I don’t own a gaming console, and never have.  I just recently got around to playing Doom 3.  My webcam is at least 8 years old.  With the exception of MS Windows and Office, all the software on my computer is free.  I don’t like mp3 players — including iPods.  CDs are so much better, seriously.  I briefly flirted with the iPhone, but settled on the much cheaper and much more functional and easy Blackberry Curve.  I hate the fact that Twitter exists, and I hate even more that I’m on it.  I don’t like this world we’re in, and don’t feel the need to try anything new.  If I see something I think I might like, I’ll try it out.  If not, I have no desire to participate in the feeding frenzy.
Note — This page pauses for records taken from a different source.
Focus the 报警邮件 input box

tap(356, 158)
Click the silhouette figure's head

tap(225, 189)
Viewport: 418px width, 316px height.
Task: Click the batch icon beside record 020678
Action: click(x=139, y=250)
I mean, let’s take Linux, for example.  I really like the idea of Linux, in that it’s free and not a product of those evil geniuses at Apple or those evil dullards at Microsoft.  But the only “flavor” of Linux I’ve ever really been able to tolerate is Ubuntu, because it’s the only one that seemed designed for the needs of the average power user.  I still dual-boot with Windows XP, and you know what?  I use XP way more, because it does everything I need it to do.  That’s right, an OS designed and built in 1992 is my favorite of all time.  If Ubuntu could run things without me having to go to the internet every day to find instructions, I might use it more.  Functionality and ease is all I want.

If you’re thinking that makes me a pretty weird IT guy, I have to concur.  I thought of all this as I was troubleshooting a really obtuse computer problem for a customer today.  It’s ridiculous, this problem.  One of her CD drives intermittently won’t eject a CD until you restart the computer.  Normally, one could live with this problem (and to her credit, she has been for over a year), but now I have to actually fix it.  It’s times like this that I realize that I’m actually a writer, not a computer technician.  This is a real bummer, because I thought for sure I was a computer guy.

*Note to prospective employers:  I was employing irony in the preceding paragraph — of course I’m a computer technician.  I, as a writer, was just being ironic.  Sorry for all the confusion.

** Note to other prospective employers:  I wasn’t actually using irony in the above paragraph, I was just saying so to increase my chances of getting a job.  However, as a writer, I could use irony if I so chose.  Isn’t that in itself ironic, don’t you think?  A little too ironic?

Yeah, I really do think.

Miro likes to update; not as much as iTunes or Windows, but still…when I saw that the 2.0 version was available, I was filled with trepidation.  The previous versions seemed to only fix cosmetic problems, and didn’t concentrate on the real annoyances that keep Miro from being my software lover:  Movies that come back after I delete them, random crashes, and the inablity to advance Youtube videos or automatically download them in high quality if available.  There were a number of other problems, but those were probably my biggest criticisms of Miro 0.0-1.1999.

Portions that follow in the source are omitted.